Another issue is the initial codebook configuration and the stop condition for the GLA algorithm. Depending on the input data, sometimes GLA never stops updating the codebook vectors, falling into a stable loop of several iterations. We arbitrarily stop the process when the last N iterations have updated less than 1 percent of the codebook vectors, or when they have updated the same number of input vectors. It might be possible to come across an image for which the algorithm will fall into a loop which updates a different number of vectors on each iteration but still never finishes; we haven't found such an image, but still we put an arbitrary limit on the total number of iterations.
As for the initial configuration, we kept the naive solution of starting with all codebook vectors having the same values.
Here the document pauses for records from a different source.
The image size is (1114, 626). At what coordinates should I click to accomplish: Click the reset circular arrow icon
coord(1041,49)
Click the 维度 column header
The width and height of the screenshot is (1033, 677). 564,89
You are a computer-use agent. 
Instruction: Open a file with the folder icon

It takes about 10-15 iterations just to fill up the codebook with "active" vectors, but the end results are better than starting with a random sample of vectors from the image, starting with a random codebook or using a few iterations of Neuquant as a "seed" for GLA.
Because we let the compression run overnight anyway, for each image we generated compressed versions with different codebook sizes in the range 256-8,192. Then we examined them and chose the best trade-off between visual fidelity and size.
For the compressed images we keep the codebook in high-color format (because that's what our blitter needs; the sample code works with 24-bit true color) and for each image vector a 8-bit or 16-bit index into the codebook. Reasonable codebook sizes (up to about 8,192) don't use all 16 bits of the indices, but tight packing of the bits would slow down decompression, and this is more important in our case than the additional compression gains. Even in this case you should always use the smallest codebook possible to minimize memory traffic; ideally it should fit into the CPU L1 data cache.
If you ignore the memory for the codebook, this corresponds to 2 or 4 bits/pixel. While a bit on the low side for general image compression, this is excellent for an algorithm which is practically free in terms of CPU time decompression.
When we put the VQ compression described above in our renderer, we expected to get slightly worse performance but were ready to live with it, because it took about 20MB off our memory footprint. However, profiles showed that rendering has actually gained about 15 to 20 percent performance, probably due to decreased memory traffic.